Вернувшись в свою редакцию, я сел за стол и на красивом бланке компании WWCS напечатал на своей новенькой кулачковой пишущей машинке:
…
Mr. Alexander Solzhenitsin,
Vermont, USA
Многоуважаемый Александр Исаевич!
Рад Вам сообщить, что в ближайшее время в Нью-Йорке начнет свои передачи наша Первая независимая русская радиостанция. Готовясь к этому, мы силами талантливых молодых московских актеров, выпускников ГИТИСа и Щукинского театрального училища, сделали радиоспектакль по Вашему роману «Раковый корпус». Кассету с записью этого спектакля прилагаю и хочу поделиться с Вами следующей идеей.

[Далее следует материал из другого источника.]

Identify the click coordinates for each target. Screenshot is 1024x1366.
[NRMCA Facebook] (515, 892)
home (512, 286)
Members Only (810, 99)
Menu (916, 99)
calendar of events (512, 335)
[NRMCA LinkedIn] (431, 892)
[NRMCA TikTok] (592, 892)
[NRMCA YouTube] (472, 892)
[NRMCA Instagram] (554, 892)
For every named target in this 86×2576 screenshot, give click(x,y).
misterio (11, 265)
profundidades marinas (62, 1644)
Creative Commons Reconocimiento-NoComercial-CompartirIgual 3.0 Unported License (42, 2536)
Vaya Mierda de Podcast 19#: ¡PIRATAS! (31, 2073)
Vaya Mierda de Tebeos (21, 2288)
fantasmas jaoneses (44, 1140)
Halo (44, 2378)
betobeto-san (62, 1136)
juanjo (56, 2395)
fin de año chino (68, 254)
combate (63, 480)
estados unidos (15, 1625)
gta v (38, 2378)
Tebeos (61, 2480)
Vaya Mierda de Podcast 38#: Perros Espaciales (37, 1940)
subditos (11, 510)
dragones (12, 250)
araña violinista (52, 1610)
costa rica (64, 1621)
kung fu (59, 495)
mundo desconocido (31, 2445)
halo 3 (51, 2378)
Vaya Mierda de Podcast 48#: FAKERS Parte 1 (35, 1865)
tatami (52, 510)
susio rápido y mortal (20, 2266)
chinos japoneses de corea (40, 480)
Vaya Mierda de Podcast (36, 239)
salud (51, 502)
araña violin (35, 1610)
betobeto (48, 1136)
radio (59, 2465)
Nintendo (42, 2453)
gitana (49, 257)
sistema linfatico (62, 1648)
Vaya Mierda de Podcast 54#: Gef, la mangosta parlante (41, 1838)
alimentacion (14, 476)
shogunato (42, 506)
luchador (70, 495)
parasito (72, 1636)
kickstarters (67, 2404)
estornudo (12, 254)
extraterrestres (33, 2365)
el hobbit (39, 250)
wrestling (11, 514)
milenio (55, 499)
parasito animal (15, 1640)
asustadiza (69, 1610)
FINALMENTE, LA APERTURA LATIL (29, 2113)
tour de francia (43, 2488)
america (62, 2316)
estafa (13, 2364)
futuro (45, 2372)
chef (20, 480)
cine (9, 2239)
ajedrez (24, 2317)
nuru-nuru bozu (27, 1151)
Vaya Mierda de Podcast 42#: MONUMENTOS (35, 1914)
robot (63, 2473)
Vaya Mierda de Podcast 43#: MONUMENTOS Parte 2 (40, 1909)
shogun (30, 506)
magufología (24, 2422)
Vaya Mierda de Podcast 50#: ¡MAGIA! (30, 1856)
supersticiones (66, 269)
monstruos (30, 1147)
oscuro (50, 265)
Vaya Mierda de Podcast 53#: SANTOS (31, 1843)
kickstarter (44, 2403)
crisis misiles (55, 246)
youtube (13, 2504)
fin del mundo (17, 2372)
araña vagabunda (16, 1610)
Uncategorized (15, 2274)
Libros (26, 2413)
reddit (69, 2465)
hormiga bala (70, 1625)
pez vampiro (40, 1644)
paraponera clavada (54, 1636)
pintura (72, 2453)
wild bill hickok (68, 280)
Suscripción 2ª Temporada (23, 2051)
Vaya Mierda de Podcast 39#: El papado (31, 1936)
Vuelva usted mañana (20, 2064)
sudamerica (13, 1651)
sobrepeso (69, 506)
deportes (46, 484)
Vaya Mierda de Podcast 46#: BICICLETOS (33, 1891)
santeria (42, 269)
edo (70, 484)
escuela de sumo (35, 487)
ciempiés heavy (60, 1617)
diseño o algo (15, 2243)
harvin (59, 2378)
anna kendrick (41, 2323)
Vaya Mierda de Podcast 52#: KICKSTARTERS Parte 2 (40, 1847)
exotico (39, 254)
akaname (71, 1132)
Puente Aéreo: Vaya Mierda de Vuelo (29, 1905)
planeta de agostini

Представьте себе, что с помощью Freedom House или других организаций мы забросим в СССР несколько сотен аудиокассет с записью Ваших «Ракового корпуса», «В круге первом», «Архипелага ГУЛАГ» и др. Ваших произведений. Я уверен, что они будут скопированы сотнями тысяч или даже миллионами людей и разлетятся по всей стране, как расходятся песни Высоцкого, Галича и Окуджавы. Это будет такой удар по советской власти — никакое КГБ не сможет остановить их распространение!